--- Using the information ---
1 > Decide whether each statement agrees with the Bayonne preview below. Answer yes or no for each, and quote the words of the preview that decide it. (a) Bayonne won their first French championship in 1913. (b) The Stade Jean-Dauger holds 20,000 spectators. (c) Bayonne ended last season's Top 14 in sixth position.
2 > Using the Bayonne preview below, answer each question. (a) Which team did Bayonne beat 13-8 in 1934? (b) At the confluence of which two rivers does Bayonne sit? (c) How many tries did Bayonne score during the 2012/13 campaign?
3 > Reproduce word for word the part of the Bayonne preview below that runs from "Tries were something" up to and including "(c) Aviron Bayonnais.".

--- Supplied text ---

# # # # #

Top 14 Preview: Bayonne

bayonne_logoThe History

Aviron Bayonnais was founded in 1904, the result of a falling out between members of La Société Nautique rowing club. They won their first French championship in 1913, led by Welsh outhalf Harry Owen Roe. A Part Talbot man by birth, the Penarth RFC outhalf befriended Jules Forgues, a founding member of Bayonne who spent a season with Penarth. Roe was convinced to move to France as player/coach, where he introduced a style of total rugby that thrilled the French, and led to Bayonne’s first title.

World War 1 took the lives of five of that league-winning side, and it was 1934 before Bayonne would win another trophy. With Roe still involved in a coaching capacity and inspired by 22-year-old wing Maurice Celhay, l’Aviron beat their fierce rivals Biarritz 13-8. There was more glory in 1936 as the club won its first Challenge Yves du Manoir. Seven years later, Bayonne were champions of France again after beating Agen 3-0. In that 1943 side, Celhay was once again inspirational, while the classy centre Jean Dauger was equally as vital.

Bayonne reached the final in 1944 again, but were well beaten by Perpignan. A barren period followed until 1980, when another Challenge Yves du Manoir trophy was claimed. In ’82, Bayonne reached the final of the French championship but Agen got some long-awaited revenge with an 18-9 victory. L’Aviron have had no successes or finals since.

The Setting

La vachette

The Fêtes de Bayonne took place last month, and is a special time to visit the city. (c) Eoze04.

Bayonne sits on the confluence of the Nive and Adour rivers in southwestern France, just a few short kilometres from Biarritz and also part of the Basque Country. The town has a population in the region of 46,000. The club’s home ground is the Stade Jean-Dauger, named after Bayonne’s legendary centre who was part of the 1943 league-winning team. The stadium’s address is 1 Rue Harry Owen Roe. There’s a lot of history tied up in the 17,000-capacity stade and the derbies against Biarritz are a French rugby institution.

Last Season

With a new coaching duo of Christian Lanta and Christophe Deylaud in control, Bayonne’s season got off to a very poor start. Five of the first six league games were lost and it looked like les Bayonnais were heading for a season in the relegation zone. But gradually, Lanta and Deylaud’s ideas took hold and Bayonne improved to end the Top 14 season in eighth position. Indeed, l’Aviron finished the season with five wins in six games, including a memorable victory over Toulon.

Tries were something of a rarity for the Basque side during the 2012/13 campaign; only relegated Mont de Marsan scored fewer than Bayonne’s 32. The attacking side of the game was certainly where they struggled, with a total 467 points only better than Mont de Marsan and Agen (also relegated). For Lanta and Deylaud it was a season focused on building defensive systems and set-piece foundations. Now they must add an attacking edge.

Ambitions

Stade Jean-Dauger

Stade Jean-Dauger. (c) Aviron Bayonnais.

Despite finishing eighth, Bayonne were just four points away from H Cup qualification last season, and they want to go a step further this time around. But as Lanta explains, a top six finish is more of a hope than an objective for les Bayonnais: “We know that there are a few untouchables at the top of the table and it will be complicated to make our way into the top six. But we’re heading towards a more wary Top 14 than last season. And if teams are more careful, there might be surprises. Who would have thought that Castres would be champions?”

# # # # #

--- Entries provided ---
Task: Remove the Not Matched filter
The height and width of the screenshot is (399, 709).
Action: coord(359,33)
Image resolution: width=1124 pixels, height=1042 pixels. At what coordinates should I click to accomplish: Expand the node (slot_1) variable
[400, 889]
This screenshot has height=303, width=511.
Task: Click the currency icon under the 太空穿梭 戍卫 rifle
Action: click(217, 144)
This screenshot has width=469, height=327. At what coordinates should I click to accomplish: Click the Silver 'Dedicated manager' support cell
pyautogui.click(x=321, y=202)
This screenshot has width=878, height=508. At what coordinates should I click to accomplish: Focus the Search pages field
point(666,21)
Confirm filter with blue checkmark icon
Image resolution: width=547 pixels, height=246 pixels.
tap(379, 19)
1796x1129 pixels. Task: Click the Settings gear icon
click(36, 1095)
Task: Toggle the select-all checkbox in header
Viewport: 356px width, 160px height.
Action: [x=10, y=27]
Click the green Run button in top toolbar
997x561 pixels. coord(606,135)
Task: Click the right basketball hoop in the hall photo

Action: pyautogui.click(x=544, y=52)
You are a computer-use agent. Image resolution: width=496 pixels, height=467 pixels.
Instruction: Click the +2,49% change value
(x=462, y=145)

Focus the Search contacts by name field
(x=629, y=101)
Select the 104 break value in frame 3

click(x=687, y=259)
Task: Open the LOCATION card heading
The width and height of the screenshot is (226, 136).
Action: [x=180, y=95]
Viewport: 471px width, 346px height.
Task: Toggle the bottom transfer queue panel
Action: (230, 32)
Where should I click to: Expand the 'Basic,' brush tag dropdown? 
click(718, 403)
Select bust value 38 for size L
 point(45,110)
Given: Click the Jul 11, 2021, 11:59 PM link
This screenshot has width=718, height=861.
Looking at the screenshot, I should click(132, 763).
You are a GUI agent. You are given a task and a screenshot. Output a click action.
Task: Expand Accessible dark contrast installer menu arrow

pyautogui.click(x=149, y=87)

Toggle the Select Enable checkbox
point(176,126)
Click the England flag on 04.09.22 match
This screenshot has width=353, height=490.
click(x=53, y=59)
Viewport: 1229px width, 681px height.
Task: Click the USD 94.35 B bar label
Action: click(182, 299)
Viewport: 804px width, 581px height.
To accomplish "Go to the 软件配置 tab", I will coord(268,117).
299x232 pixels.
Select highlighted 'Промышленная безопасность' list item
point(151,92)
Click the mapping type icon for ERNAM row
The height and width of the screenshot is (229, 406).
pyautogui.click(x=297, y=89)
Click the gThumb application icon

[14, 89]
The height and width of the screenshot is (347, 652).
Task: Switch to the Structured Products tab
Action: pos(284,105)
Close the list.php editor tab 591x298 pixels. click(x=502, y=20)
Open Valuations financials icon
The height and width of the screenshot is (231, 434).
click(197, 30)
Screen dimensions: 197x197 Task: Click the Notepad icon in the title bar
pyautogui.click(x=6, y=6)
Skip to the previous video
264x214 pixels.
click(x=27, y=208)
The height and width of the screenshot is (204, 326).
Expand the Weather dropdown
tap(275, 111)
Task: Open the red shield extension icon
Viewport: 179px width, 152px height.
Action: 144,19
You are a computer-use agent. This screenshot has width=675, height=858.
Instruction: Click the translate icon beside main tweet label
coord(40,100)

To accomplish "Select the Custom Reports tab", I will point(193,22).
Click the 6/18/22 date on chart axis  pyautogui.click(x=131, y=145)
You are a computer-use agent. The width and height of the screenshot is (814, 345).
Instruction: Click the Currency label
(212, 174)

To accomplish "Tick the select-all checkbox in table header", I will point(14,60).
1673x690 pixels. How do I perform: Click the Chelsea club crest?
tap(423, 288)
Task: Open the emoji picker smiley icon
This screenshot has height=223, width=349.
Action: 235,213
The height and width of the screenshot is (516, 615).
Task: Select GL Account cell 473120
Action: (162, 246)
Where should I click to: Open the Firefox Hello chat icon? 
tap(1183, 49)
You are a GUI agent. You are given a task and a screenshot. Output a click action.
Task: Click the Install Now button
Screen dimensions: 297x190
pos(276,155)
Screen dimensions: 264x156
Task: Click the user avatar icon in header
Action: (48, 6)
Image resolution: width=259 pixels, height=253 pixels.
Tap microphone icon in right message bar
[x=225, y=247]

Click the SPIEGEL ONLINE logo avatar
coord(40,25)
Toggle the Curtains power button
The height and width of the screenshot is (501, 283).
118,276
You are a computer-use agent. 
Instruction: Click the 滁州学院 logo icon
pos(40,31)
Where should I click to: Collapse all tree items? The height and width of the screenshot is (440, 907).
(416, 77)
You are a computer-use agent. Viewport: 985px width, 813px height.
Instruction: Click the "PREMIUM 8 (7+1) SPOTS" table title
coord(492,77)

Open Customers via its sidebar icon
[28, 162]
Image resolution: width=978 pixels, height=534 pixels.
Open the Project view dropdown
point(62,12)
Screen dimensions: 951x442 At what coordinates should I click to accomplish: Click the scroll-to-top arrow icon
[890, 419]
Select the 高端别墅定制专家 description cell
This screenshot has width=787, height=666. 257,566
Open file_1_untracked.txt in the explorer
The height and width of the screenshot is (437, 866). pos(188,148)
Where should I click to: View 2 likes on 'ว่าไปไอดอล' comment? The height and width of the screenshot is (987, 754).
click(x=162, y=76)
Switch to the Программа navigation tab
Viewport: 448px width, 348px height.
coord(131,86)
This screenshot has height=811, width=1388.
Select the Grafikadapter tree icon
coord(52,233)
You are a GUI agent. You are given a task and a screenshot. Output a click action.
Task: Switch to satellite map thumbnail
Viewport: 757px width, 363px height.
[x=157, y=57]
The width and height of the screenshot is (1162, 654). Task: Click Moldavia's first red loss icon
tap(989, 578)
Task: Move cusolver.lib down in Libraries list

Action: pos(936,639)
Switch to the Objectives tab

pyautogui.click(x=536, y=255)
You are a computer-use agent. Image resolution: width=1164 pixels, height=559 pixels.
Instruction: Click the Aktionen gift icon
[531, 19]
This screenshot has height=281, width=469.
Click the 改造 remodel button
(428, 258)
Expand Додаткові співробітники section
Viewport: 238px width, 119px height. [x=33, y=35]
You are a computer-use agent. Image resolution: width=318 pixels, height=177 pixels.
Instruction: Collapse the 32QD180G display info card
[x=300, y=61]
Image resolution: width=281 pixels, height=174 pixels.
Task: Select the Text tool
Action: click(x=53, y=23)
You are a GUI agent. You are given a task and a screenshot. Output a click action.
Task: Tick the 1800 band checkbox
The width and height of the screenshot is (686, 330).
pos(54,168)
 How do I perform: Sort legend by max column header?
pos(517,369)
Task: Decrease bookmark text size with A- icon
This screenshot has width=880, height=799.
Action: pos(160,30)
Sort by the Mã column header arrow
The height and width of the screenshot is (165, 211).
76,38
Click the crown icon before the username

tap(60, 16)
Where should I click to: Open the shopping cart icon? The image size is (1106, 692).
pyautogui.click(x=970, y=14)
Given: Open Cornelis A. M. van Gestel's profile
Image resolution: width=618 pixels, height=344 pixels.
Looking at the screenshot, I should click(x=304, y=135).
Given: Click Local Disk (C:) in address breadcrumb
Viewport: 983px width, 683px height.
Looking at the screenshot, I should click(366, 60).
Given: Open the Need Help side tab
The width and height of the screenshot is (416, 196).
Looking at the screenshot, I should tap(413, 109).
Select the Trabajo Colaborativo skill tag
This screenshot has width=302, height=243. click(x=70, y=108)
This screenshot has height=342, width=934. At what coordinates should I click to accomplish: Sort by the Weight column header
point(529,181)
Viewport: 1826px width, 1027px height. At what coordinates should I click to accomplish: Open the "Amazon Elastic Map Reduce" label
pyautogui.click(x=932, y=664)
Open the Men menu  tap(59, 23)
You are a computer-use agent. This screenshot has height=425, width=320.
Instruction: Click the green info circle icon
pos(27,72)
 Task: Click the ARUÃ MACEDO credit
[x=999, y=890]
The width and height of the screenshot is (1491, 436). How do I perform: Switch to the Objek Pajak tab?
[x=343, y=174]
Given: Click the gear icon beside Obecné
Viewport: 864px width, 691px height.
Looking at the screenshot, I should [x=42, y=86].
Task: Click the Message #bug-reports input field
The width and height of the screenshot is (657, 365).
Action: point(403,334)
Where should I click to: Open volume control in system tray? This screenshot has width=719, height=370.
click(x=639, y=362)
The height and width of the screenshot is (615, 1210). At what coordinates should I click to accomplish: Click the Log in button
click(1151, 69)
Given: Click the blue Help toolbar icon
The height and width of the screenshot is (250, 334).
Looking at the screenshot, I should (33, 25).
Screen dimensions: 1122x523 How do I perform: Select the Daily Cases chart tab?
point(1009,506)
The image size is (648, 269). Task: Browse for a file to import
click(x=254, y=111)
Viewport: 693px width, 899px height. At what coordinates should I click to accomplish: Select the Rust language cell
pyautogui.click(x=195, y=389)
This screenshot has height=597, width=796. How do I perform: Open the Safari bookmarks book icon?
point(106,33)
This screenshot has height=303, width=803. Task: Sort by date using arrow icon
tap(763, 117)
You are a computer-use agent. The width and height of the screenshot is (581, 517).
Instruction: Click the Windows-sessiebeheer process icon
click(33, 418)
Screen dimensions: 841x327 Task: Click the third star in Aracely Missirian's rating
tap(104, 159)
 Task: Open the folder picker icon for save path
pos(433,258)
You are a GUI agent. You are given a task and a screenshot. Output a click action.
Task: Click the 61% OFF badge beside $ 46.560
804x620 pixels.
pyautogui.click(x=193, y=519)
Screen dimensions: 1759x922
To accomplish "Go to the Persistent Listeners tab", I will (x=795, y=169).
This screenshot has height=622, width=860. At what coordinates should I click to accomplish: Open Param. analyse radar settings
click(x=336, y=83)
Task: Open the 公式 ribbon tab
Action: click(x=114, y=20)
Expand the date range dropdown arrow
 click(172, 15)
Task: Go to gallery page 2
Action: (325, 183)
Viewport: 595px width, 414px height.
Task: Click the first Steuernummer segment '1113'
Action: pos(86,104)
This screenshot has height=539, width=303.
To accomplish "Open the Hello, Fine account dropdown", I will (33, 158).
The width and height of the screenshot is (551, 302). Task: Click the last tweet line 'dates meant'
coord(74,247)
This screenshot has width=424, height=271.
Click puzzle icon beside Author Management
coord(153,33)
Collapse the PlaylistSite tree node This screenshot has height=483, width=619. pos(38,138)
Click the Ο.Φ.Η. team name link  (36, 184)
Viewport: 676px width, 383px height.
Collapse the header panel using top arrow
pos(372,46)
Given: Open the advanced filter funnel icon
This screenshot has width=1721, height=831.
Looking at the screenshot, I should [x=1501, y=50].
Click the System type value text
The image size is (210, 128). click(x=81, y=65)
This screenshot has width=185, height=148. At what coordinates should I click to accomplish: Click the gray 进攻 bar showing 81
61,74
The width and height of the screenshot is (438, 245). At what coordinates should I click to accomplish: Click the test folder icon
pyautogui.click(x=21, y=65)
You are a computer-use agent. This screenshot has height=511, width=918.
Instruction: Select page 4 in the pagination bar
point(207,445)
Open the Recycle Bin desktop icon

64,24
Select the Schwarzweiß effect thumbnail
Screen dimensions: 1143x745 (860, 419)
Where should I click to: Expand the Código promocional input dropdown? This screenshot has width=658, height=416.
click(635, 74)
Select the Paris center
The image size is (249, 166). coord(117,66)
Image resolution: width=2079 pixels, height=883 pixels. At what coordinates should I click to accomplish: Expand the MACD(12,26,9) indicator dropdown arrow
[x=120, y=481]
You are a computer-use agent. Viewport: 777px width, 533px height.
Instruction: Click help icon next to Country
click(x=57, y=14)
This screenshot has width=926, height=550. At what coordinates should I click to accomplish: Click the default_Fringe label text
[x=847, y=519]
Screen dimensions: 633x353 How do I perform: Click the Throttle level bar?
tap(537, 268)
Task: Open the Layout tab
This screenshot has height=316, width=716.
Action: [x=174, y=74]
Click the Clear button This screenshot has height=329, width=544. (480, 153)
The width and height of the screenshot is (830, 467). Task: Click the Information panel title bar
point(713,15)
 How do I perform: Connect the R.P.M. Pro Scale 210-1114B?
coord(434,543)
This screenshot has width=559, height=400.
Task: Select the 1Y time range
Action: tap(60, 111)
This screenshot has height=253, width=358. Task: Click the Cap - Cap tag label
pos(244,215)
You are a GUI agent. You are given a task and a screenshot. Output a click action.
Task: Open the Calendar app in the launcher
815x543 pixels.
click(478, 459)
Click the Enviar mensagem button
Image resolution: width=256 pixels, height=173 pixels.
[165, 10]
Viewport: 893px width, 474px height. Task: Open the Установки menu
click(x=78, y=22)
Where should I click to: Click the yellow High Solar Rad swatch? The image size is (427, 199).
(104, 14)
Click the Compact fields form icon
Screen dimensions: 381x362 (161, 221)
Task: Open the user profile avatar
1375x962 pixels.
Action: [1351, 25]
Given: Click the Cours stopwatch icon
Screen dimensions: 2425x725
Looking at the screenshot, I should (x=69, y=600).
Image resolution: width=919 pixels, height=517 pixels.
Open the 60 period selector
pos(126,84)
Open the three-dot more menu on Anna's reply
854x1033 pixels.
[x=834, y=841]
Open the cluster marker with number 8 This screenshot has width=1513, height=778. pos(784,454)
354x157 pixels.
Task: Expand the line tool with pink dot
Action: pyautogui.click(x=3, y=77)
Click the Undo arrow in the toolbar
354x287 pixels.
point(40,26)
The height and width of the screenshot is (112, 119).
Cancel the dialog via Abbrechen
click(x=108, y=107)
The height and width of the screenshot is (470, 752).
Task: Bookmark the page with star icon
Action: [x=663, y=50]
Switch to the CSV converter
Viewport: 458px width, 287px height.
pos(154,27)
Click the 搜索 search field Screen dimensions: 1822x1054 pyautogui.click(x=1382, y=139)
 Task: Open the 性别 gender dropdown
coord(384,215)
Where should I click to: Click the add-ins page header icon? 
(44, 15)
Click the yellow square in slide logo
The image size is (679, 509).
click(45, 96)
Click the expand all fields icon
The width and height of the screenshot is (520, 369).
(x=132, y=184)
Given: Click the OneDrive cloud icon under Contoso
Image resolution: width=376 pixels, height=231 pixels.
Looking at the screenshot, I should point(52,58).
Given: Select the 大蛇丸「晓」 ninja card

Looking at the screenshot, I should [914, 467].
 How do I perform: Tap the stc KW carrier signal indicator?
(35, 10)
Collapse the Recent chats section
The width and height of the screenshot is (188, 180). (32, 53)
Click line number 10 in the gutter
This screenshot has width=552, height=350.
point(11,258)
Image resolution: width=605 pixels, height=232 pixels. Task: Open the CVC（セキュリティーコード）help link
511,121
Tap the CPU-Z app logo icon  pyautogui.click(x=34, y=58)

# # # # #

--- Responses to the tasks ---
1 >
(a) Yes: "They won their first French championship in 1913"
(b) No: "the 17,000-capacity stade"
(c) No: "Bayonne improved to end the Top 14 season in eighth position"

2 >
(a) Biarritz
(b) The Nive and the Adour
(c) 32

3 >
Tries were something of a rarity for the Basque side during the 2012/13 campaign; only relegated Mont de Marsan scored fewer than Bayonne’s 32. The attacking side of the game was certainly where they struggled, with a total 467 points only better than Mont de Marsan and Agen (also relegated). For Lanta and Deylaud it was a season focused on building defensive systems and set-piece foundations. Now they must add an attacking edge.

Ambitions

Stade Jean-Dauger

Stade Jean-Dauger. (c) Aviron Bayonnais.